La conférence de presse annoncée par l’Alliance Pour la République (APR) ce mardi à 17 heures a viré à la confusion et à la tension. À l’heure où ces lignes sont écrites, la rencontre avec la presse n’a toujours pas démarré, laissant place à un climat électrique marqué par des altercations entre militants et journalistes présents sur les lieux.
Selon plusieurs témoins, la situation s’est envenimée à la suite de la conférence de presse de la ministre de la Justice, Yacine Fall, tenue plus tôt. Dans la foulée, l’intervention d’un militant de Farba Ngom lors d’un direct médiatique a mis le feu aux poudres. Ce dernier, en commentant les allégations de vidéos pornographiques retrouvées dans le téléphone du député-maire, a tenu des propos jugés graves et sensibles qui ont immédiatement provoqué l’ire de certains partisans présents.
Ces derniers accusent une partie de la presse d’avoir pris parti dans le traitement de l’information.
Très remontés, ils s’en sont pris verbalement à des journalistes venus couvrir l’événement, allant jusqu’à exiger leur départ immédiat des lieux. Une attitude fermement dénoncée par les professionnels des médias, qui rappellent leur rôle d’informer l’opinion de manière indépendante et responsable.

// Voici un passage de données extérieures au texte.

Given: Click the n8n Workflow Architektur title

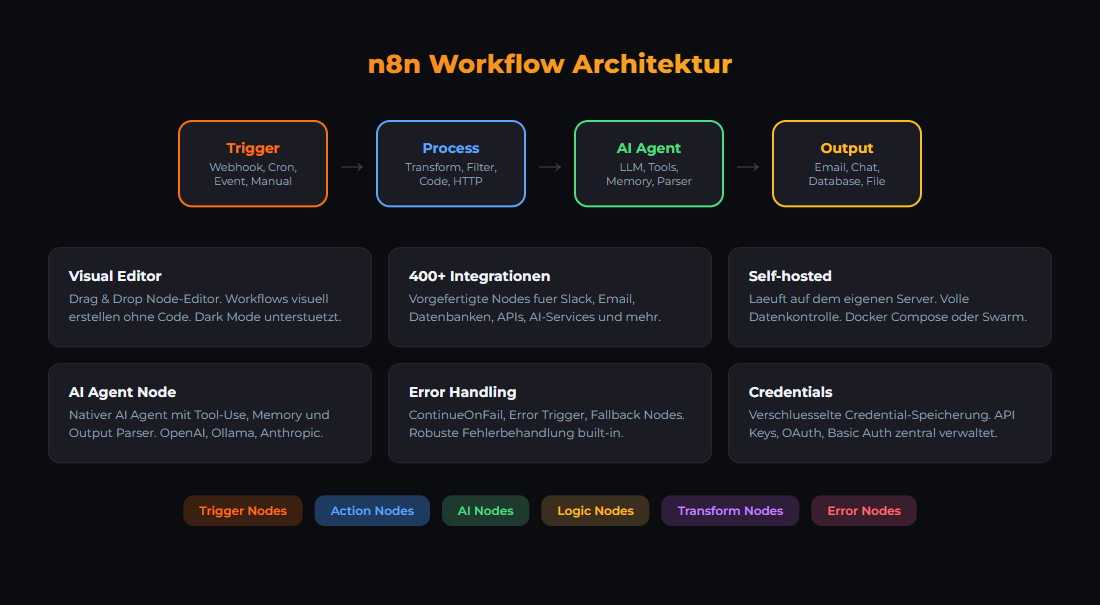Looking at the screenshot, I should coord(550,64).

L’atmosphère, déjà lourde en raison du retard de la conférence, s’est ainsi transformée en scène de tensions ouvertes, mettant en lumière les relations de plus en plus crispées entre acteurs politiques et médias dans un contexte national particulièrement sensible.
À l’heure de la rédaction de cet article, aucune communication officielle n’a été faite par l’APR pour expliquer ce retard ou cet incident. La conférence de presse reste suspendue, tandis que ces événements soulèvent une nouvelle fois la question du respect du travail journalistique et de la sécurité des reporters au Sénégal.